Fotografie e video realizzati con iPhone diventano parte stessa della comunicazione del marchio, mostrando le capacità delle fotocamere attraverso risultati reali.

La campagna ha avuto una durata molto più lunga rispetto a molte iniziative pubblicitarie tradizionali.

Inoltre, si è adattata progressivamente all’evoluzione della fotografia mobile e delle generazioni di iPhone.

Shot on iPhone funziona perché mostra immediatamente ciò che il prodotto può fare, senza trasformare tutto in una lista di specifiche.

Apple ha trasformato la pubblicità in parte del prodotto

Il filo comune tra queste campagne è abbastanza evidente.

Apple raramente si limita a raccontare cosa vende.

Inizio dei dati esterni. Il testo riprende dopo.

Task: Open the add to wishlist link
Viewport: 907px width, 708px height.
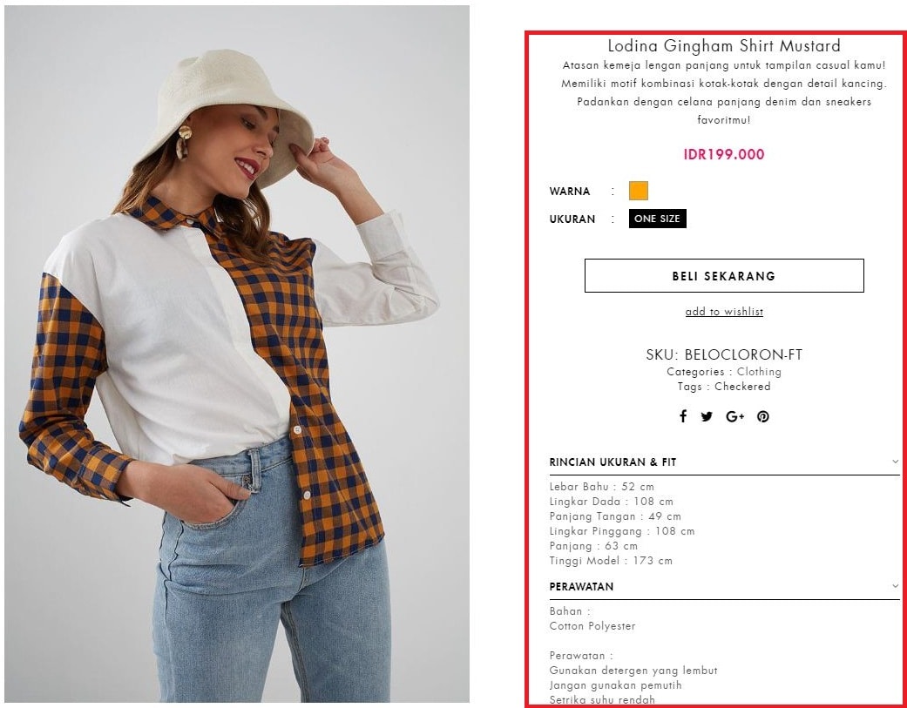Action: pos(724,312)
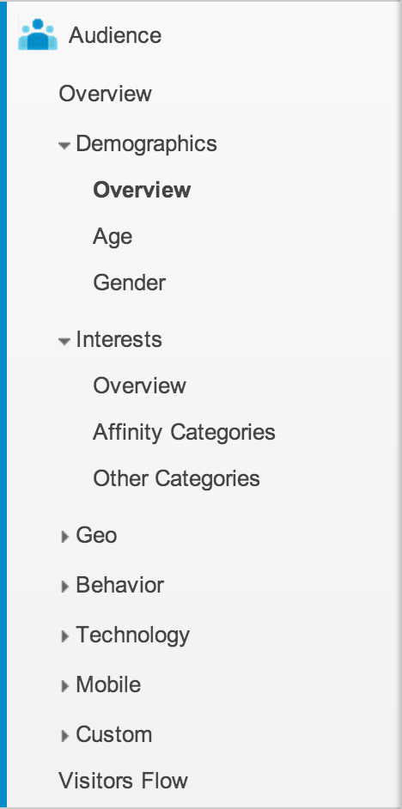Expand the Behavior section arrow

point(65,587)
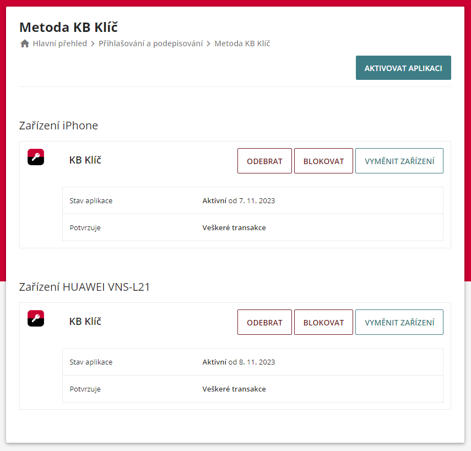
Task: Click VYMĚNIT ZAŘÍZENÍ for the HUAWEI device
Action: coord(399,322)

Cerca soprattutto di spiegare perché quel prodotto dovrebbe rappresentare qualcosa per chi lo acquista.

Macintosh era ribellione.

Think Different era creatività.

iPod era musica e libertà.

Mac contro PC era semplicità.

Shot on iPhone è capacità creativa nelle mani di chiunque.

È proprio questa continuità a rendere comprensibile l’ingresso di Apple nella Brand Hall of Fame.

Un riconoscimento che va oltre la tecnologia

Apple è certamente una delle aziende più importanti della storia dell’informatica e dell’elettronica di consumo.

Il nuovo riconoscimento riguarda però un altro lato della sua storia.

La capacità di trasformare marketing, design e storytelling in parti fondamentali dell’identità aziendale.

Non tutte le campagne di Apple sono state perfette e non tutte hanno avuto lo stesso impatto.

Ma pochi marchi possono mettere in fila “1984”, Think Different, le silhouette iPod, “I’m a Mac, I’m a PC” e Shot on iPhone.

Essere il primo nome scelto per una nuova Brand Hall of Fame appare quindi quasi simbolico.

Apple ha dimostrato più volte che una buona pubblicità non deve necessariamente limitarsi a convincerci a comprare qualcosa.

Può diventare parte del modo in cui ricordiamo un prodotto, un’epoca e perfino un intero marchio.